Task to complete: Give the lines of this listing as a JSON list of strings, one string per line, leaving out blank lines.

BEGIN Material for this task

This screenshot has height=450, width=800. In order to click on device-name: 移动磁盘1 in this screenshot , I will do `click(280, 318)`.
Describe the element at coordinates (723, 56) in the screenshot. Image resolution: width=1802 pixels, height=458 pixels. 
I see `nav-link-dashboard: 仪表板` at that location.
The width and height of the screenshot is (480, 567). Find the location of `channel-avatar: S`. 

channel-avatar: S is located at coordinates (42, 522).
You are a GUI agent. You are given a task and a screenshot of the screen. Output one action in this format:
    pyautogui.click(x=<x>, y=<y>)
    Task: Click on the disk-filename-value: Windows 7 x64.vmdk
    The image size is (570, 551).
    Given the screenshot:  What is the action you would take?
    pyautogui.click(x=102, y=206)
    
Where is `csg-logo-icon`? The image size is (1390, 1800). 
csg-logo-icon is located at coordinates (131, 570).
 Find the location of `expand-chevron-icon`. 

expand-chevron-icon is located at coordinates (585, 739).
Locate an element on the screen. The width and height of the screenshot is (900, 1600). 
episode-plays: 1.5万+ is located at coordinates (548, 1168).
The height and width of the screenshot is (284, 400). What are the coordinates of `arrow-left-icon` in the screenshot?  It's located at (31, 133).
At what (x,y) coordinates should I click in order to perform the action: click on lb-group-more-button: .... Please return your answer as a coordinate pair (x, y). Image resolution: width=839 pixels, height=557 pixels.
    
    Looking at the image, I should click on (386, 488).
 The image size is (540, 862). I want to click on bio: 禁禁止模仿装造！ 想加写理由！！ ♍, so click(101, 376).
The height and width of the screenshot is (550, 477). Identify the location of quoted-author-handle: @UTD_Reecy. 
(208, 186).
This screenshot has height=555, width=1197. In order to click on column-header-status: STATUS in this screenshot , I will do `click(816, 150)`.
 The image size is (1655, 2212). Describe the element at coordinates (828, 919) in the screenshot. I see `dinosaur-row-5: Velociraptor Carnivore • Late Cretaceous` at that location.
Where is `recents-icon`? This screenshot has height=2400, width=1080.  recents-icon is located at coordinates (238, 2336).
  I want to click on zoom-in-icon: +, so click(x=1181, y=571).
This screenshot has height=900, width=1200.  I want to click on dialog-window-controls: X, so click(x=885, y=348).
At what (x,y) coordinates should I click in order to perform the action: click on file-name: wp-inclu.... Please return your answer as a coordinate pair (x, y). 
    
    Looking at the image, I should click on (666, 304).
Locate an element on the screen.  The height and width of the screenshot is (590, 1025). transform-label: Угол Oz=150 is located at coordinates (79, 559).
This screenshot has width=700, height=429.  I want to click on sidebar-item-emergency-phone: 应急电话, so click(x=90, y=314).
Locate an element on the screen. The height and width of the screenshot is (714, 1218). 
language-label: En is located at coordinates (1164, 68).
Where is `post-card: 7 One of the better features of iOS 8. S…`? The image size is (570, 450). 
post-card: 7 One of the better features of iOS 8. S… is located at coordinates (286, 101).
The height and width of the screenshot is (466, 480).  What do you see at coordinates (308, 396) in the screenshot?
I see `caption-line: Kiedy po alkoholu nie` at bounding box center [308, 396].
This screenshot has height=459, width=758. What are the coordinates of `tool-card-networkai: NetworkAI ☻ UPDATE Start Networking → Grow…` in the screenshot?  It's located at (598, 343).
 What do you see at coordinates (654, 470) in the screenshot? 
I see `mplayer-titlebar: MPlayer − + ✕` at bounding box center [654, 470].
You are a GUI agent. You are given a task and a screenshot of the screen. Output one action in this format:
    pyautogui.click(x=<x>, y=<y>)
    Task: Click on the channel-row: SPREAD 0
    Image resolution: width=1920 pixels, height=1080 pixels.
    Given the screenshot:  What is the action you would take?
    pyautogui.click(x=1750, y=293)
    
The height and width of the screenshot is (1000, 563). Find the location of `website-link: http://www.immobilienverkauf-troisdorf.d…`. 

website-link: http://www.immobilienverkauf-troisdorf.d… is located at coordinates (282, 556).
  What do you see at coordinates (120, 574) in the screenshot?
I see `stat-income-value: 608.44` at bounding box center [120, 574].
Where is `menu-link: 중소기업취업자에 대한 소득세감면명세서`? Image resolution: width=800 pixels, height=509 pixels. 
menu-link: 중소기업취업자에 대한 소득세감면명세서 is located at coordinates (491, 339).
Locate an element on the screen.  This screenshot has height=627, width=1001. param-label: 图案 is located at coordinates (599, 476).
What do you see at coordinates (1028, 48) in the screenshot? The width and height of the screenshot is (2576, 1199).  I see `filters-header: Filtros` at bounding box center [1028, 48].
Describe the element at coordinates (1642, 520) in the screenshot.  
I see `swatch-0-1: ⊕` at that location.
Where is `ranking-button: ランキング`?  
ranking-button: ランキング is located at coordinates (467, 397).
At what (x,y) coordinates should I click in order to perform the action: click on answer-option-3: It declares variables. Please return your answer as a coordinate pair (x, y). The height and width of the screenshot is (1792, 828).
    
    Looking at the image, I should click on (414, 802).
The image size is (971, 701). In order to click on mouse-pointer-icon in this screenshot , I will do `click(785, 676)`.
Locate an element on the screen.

END Material for this task

Response to the exercise:
[
  "This screenshot has height=450, width=800. In order to click on device-name: 移动磁盘1 in this screenshot , I will do `click(280, 318)`.",
  "Describe the element at coordinates (723, 56) in the screenshot. Image resolution: width=1802 pixels, height=458 pixels. ",
  "I see `nav-link-dashboard: 仪表板` at that location.",
  "The width and height of the screenshot is (480, 567). Find the location of `channel-avatar: S`. ",
  "channel-avatar: S is located at coordinates (42, 522).",
  "You are a GUI agent. You are given a task and a screenshot of the screen. Output one action in this format:",
  "    pyautogui.click(x=<x>, y=<y>)",
  "    Task: Click on the disk-filename-value: Windows 7 x64.vmdk",
  "    The image size is (570, 551).",
  "    Given the screenshot:  What is the action you would take?",
  "    pyautogui.click(x=102, y=206)",
  "Where is `csg-logo-icon`? The image size is (1390, 1800). ",
  "csg-logo-icon is located at coordinates (131, 570).",
  " Find the location of `expand-chevron-icon`. ",
  "expand-chevron-icon is located at coordinates (585, 739).",
  "Locate an element on the screen. The width and height of the screenshot is (900, 1600). ",
  "episode-plays: 1.5万+ is located at coordinates (548, 1168).",
  "The height and width of the screenshot is (284, 400). What are the coordinates of `arrow-left-icon` in the screenshot?  It's located at (31, 133).",
  "At what (x,y) coordinates should I click in order to perform the action: click on lb-group-more-button: .... Please return your answer as a coordinate pair (x, y). Image resolution: width=839 pixels, height=557 pixels.",
  "    Looking at the image, I should click on (386, 488).",
  " The image size is (540, 862). I want to click on bio: 禁禁止模仿装造！ 想加写理由！！ ♍, so click(101, 376).",
  "The height and width of the screenshot is (550, 477). Identify the location of quoted-author-handle: @UTD_Reecy. ",
  "(208, 186).",
  "This screenshot has height=555, width=1197. In order to click on column-header-status: STATUS in this screenshot , I will do `click(816, 150)`.",
  " The image size is (1655, 2212). Describe the element at coordinates (828, 919) in the screenshot. I see `dinosaur-row-5: Velociraptor Carnivore • Late Cretaceous` at that location.",
  "Where is `recents-icon`? This screenshot has height=2400, width=1080.  recents-icon is located at coordinates (238, 2336).",
  "  I want to click on zoom-in-icon: +, so click(x=1181, y=571).",
  "This screenshot has height=900, width=1200.  I want to click on dialog-window-controls: X, so click(x=885, y=348).",
  "At what (x,y) coordinates should I click in order to perform the action: click on file-name: wp-inclu.... Please return your answer as a coordinate pair (x, y). ",
  "    Looking at the image, I should click on (666, 304).",
  "Locate an element on the screen.  The height and width of the screenshot is (590, 1025). transform-label: Угол Oz=150 is located at coordinates (79, 559).",
  "This screenshot has width=700, height=429.  I want to click on sidebar-item-emergency-phone: 应急电话, so click(x=90, y=314).",
  "Locate an element on the screen. The height and width of the screenshot is (714, 1218). ",
  "language-label: En is located at coordinates (1164, 68).",
  "Where is `post-card: 7 One of the better features of iOS 8. S…`? The image size is (570, 450). ",
  "post-card: 7 One of the better features of iOS 8. S… is located at coordinates (286, 101).",
  "The height and width of the screenshot is (466, 480).  What do you see at coordinates (308, 396) in the screenshot?",
  "I see `caption-line: Kiedy po alkoholu nie` at bounding box center [308, 396].",
  "This screenshot has height=459, width=758. What are the coordinates of `tool-card-networkai: NetworkAI ☻ UPDATE Start Networking → Grow…` in the screenshot?  It's located at (598, 343).",
  " What do you see at coordinates (654, 470) in the screenshot? ",
  "I see `mplayer-titlebar: MPlayer − + ✕` at bounding box center [654, 470].",
  "You are a GUI agent. You are given a task and a screenshot of the screen. Output one action in this format:",
  "    pyautogui.click(x=<x>, y=<y>)",
  "    Task: Click on the channel-row: SPREAD 0",
  "    Image resolution: width=1920 pixels, height=1080 pixels.",
  "    Given the screenshot:  What is the action you would take?",
  "    pyautogui.click(x=1750, y=293)",
  "The height and width of the screenshot is (1000, 563). Find the location of `website-link: http://www.immobilienverkauf-troisdorf.d…`. ",
  "website-link: http://www.immobilienverkauf-troisdorf.d… is located at coordinates (282, 556).",
  "  What do you see at coordinates (120, 574) in the screenshot?",
  "I see `stat-income-value: 608.44` at bounding box center [120, 574].",
  "Where is `menu-link: 중소기업취업자에 대한 소득세감면명세서`? Image resolution: width=800 pixels, height=509 pixels. ",
  "menu-link: 중소기업취업자에 대한 소득세감면명세서 is located at coordinates (491, 339).",
  "Locate an element on the screen.  This screenshot has height=627, width=1001. param-label: 图案 is located at coordinates (599, 476).",
  "What do you see at coordinates (1028, 48) in the screenshot? The width and height of the screenshot is (2576, 1199).  I see `filters-header: Filtros` at bounding box center [1028, 48].",
  "Describe the element at coordinates (1642, 520) in the screenshot.  ",
  "I see `swatch-0-1: ⊕` at that location.",
  "Where is `ranking-button: ランキング`?  ",
  "ranking-button: ランキング is located at coordinates (467, 397).",
  "At what (x,y) coordinates should I click in order to perform the action: click on answer-option-3: It declares variables. Please return your answer as a coordinate pair (x, y). The height and width of the screenshot is (1792, 828).",
  "    Looking at the image, I should click on (414, 802).",
  "The image size is (971, 701). In order to click on mouse-pointer-icon in this screenshot , I will do `click(785, 676)`.",
  "Locate an element on the screen."
]